--- Exercise goal ---
Begin with the first line of the entries below. Copy each line exactly, stopping after the one that contains "You are a GUI".

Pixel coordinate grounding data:

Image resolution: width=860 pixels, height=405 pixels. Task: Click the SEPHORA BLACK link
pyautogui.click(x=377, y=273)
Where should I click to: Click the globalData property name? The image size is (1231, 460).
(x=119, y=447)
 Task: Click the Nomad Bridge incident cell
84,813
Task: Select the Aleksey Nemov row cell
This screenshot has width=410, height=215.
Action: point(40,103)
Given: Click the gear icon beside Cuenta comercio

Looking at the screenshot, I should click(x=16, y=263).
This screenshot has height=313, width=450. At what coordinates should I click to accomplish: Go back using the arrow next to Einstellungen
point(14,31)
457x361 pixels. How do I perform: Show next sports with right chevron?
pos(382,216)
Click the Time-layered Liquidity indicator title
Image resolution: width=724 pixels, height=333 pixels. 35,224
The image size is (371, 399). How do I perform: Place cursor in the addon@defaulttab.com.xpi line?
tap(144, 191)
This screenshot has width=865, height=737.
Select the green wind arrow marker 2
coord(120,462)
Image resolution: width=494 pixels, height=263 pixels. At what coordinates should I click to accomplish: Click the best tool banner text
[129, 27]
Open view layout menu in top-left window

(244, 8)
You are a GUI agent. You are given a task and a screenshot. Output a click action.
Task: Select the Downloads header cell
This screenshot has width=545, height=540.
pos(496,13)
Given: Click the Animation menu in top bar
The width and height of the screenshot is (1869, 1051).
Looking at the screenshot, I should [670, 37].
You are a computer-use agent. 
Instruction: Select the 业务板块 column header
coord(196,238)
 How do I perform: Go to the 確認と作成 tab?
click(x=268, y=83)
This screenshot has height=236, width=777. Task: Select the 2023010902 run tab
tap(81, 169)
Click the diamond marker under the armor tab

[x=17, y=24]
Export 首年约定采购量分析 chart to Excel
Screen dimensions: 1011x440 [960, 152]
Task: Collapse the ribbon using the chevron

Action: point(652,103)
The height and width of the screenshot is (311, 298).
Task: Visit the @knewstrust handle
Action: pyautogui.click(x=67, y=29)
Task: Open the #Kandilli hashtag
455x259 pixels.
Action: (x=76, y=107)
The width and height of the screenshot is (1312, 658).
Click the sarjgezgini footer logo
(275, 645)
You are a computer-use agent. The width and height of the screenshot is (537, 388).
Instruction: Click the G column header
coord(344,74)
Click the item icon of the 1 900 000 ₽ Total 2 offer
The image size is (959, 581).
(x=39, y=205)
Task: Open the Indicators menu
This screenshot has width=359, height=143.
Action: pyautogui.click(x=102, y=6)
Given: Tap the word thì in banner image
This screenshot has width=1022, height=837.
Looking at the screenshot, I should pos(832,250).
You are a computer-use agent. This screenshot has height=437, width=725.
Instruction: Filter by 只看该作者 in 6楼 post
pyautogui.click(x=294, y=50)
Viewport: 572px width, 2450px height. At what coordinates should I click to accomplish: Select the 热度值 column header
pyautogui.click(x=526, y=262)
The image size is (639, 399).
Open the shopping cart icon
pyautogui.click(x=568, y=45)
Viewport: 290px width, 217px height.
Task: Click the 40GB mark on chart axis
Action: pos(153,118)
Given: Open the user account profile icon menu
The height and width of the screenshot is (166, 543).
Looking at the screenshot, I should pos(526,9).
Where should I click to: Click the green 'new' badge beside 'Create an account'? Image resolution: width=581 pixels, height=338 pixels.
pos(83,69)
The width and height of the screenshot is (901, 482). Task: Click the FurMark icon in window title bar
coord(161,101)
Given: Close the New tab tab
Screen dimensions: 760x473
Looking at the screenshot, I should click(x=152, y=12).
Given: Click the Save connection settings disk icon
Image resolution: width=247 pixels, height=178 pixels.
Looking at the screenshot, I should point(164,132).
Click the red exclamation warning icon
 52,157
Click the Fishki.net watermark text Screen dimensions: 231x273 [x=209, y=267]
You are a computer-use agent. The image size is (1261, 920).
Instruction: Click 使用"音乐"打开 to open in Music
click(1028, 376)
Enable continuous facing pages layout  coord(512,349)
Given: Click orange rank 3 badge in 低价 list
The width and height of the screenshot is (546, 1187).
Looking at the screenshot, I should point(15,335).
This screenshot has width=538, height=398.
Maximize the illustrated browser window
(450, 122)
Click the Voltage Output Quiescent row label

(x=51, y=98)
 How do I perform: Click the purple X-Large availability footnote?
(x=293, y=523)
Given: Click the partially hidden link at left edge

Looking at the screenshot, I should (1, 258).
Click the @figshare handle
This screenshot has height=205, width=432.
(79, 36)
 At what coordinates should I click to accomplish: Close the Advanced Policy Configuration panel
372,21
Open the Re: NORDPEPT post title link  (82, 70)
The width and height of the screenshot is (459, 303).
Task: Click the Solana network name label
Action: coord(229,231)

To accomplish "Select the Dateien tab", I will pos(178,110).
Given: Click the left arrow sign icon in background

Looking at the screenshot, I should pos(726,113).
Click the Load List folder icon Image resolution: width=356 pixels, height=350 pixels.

--- The answer ---
Image resolution: width=860 pixels, height=405 pixels. Task: Click the SEPHORA BLACK link
pyautogui.click(x=377, y=273)
Where should I click to: Click the globalData property name? The image size is (1231, 460).
(x=119, y=447)
 Task: Click the Nomad Bridge incident cell
84,813
Task: Select the Aleksey Nemov row cell
This screenshot has width=410, height=215.
Action: point(40,103)
Given: Click the gear icon beside Cuenta comercio

Looking at the screenshot, I should click(x=16, y=263).
This screenshot has height=313, width=450. At what coordinates should I click to accomplish: Go back using the arrow next to Einstellungen
point(14,31)
457x361 pixels. How do I perform: Show next sports with right chevron?
pos(382,216)
Click the Time-layered Liquidity indicator title
Image resolution: width=724 pixels, height=333 pixels. 35,224
The image size is (371, 399). How do I perform: Place cursor in the addon@defaulttab.com.xpi line?
tap(144, 191)
This screenshot has width=865, height=737.
Select the green wind arrow marker 2
coord(120,462)
Image resolution: width=494 pixels, height=263 pixels. At what coordinates should I click to accomplish: Click the best tool banner text
[129, 27]
Open view layout menu in top-left window

(244, 8)
You are a GUI agent. You are given a task and a screenshot. Output a click action.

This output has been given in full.